Re: 5.8 GHz PtP Backhaul Options

Wayne Rogers

Mike - thanks for working on this.  I've been reading the mail.

I did some microwave work back in the 70's.  Mostly associated with radar systems sighting for the FAA.  Back then - no computer help! - path analysis was manual - the bible was GTE Lenkurt's Engineering Considerations for Microwave Communication Systems - I still have a copy.

I hope we can get something gong.  I realize it will be slow to materialize ,and will take some effort to find good sites.  And the virus doesn't help!  I can't even get my boat hauled to do the bottom because the yard won't let me in to work!

Let me know if you need any help.

73, Wayne

On 4/10/2020 2:06 AM, Old Dog wrote:
Ken, Dave;

Thanks for the info on that tool.  I dusted off my old Radio Mobile models this evening.

Ken that path was from my roof top (second story about 20 feet AGL)  very close to where you first placed me.  The end at the school was at about the 200 foot level. It was set up with three 5.8 GHz APs on sector antennas.  They were to be a PtMP backhaul system to serve the POPs we had in Mathews.  Below that around 120 feet we put the 900 MHz APs.  We used 900 MHz as our last mile system in that network.
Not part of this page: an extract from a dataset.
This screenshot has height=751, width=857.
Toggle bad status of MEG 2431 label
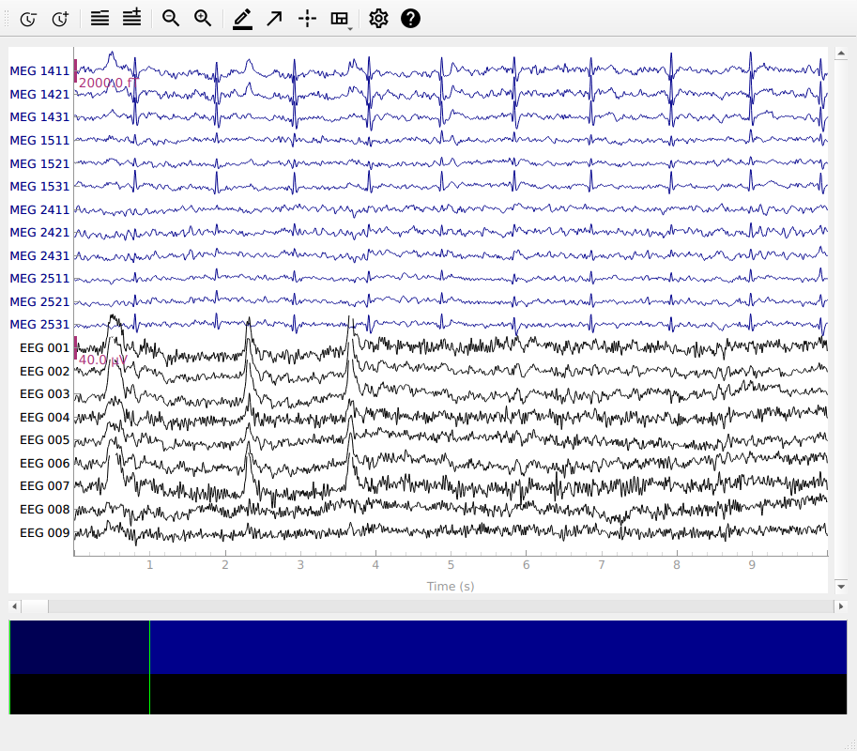pyautogui.click(x=39, y=255)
There was a backhaul above it that ran 5.8 between that site and White Stone.  The AP at White Stone was somewhere between 150 and 200 as that tower was only 200 feet.  I don't recall but it would not surprise me if the high end of that backhaul from White Stone was on the Mathews side at around 250 to 270 feet.    

Dave, this area is blessed with trees ;).  A rule of thumb I was taught in my misspent youth is simple enough to be done in your head and accurate enough to be useful in the field (or before computers).  Above 300 MHz you loose ~1 dB to absorption for every 100 MHz of frequency through every 100 meters of veg.  So a 900 MHz link through 1800 meters of trees which is otherwise Fresnel clean will exhibit about 9 x 18 dB of absorption.  Clearly it won't work.  A 2.4 GHz shot through 400 meters of trees is going to shed about 4 x 24 dB and again going to be pretty darn iffy.  It might run with a couple of 27 dB grid dishes at each end.   But that 900 MHz link through 400 meters of trees is going to easily make if you have a 17 dB Yagi on each end.  An interesting phenomenon is that as frequencies slip into the upper SHF there are often paths through the vegetation which are not occluded and function almost like tunnels. 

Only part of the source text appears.